I think back to last year, and I don’t remember crying much. I was busy being “strong” – validating the perception that most people have of me – but I wonder if “numb” is a more accurate description. When things are happening (like someone you love is dying), there are always a lot of to-do’s to get done. Now, to-do’s… that’s something I really know how to handle. In a strange way it was comforting to have so many, because ‘getting things done’ is so familiar, so…. safe. It’s a very linear process. You start at the top of the list, and slowly, methodically, you cross things off as they are completed. Very structured and organized. Very much a part of my personality.

But having a year between me and those events, with most of those to-do’s put to bed, there isn’t much in the way of my emotions now running rampant. Or, those emotions have finally caught up to my brain (remember, my heart goes at its own pace in these matters). Now, as my mind replays last year’s events, my heart is the sitting on the couch; the only viewer. And the longer these images flash on the screen, the longer the tremors ripple deep inside that cause my tears to erupt from the surface.

I know enough to seek out my friends right now. Those people in my life that I have a special connection with; that most especially ‘get’ me. They are elite from the respect that I know they will let me be, and not try to ‘fix’ me, or act as if I am being over-indulgent, and why don’t I just “get over it already.” As much as I feel the pain of losing my husband, I really don’t think I could survive it without my friends. They are truly what makes me strong – kind of like Sampson and his hair.

So these last few days… I have been a breath away from tears. Not the silent, streaming down your face one at a time kind of tears, but the “perfectly okay one minute, and bursting out sobbing the next” type – which probably would scare most passerby, small children and cute, fuzzy woodland creatures. I am reminded of a geyser – call me “Old Faithful.” I make a plan to meet one of my friends, and I’ve no sooner stepped out of the car when I start crying. Hard. This is the scene I’ve been playing out over and over this week.

I’ve read that grief is anything but linear. It’s like the numbers in the stock market – any event in the world at any given time will act upon those numbers, causing them to shoot straight up to sky or drop like a stone in a well. That’s grief. It is so “out of my control.” It is so unstructured, unorganized. I’ve read about it… but now I know firsthand what those people are talking about. I know what it FEELS like… I have the benefit of real-world application of some academic, conceptual idea. And having this knowledge makes me different. It makes me better able to meaningfully connect with other people. Experiences like this tend to isolate us from each other, and I am a bridge – just like my friends are my bridge, making me feel I am still a part of this world.

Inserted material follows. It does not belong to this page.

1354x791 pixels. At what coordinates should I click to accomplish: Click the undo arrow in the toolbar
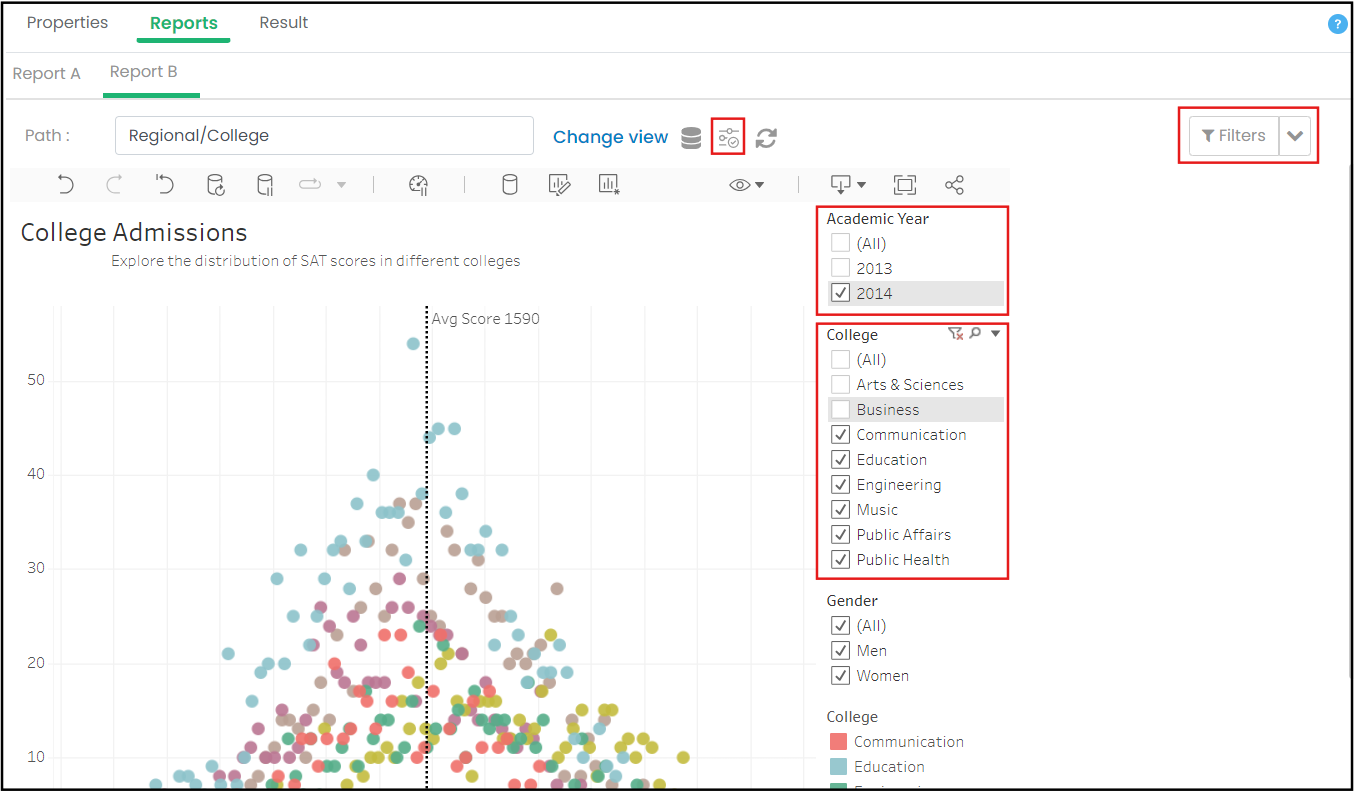(65, 184)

I think my numbers are on their way back up. I don’t feel like those “overwhelmed” feelings are quite so near the surface as much, now that I’ve let off some of the pressure. I’ve also been schooling for a new church choir to sing regularly with – I haven’t been singing much lately, and clearly not doing so has had a significant negative impact on my emotional well-being (singing is another one of my bridges).


I find that when I am receptive to it, there are always little things here and there to be hopeful for. It helps to start somewhere, so I can work up to those bigger things, like love and happiness.

Slowly, methodically… guess I should start at the top of the list.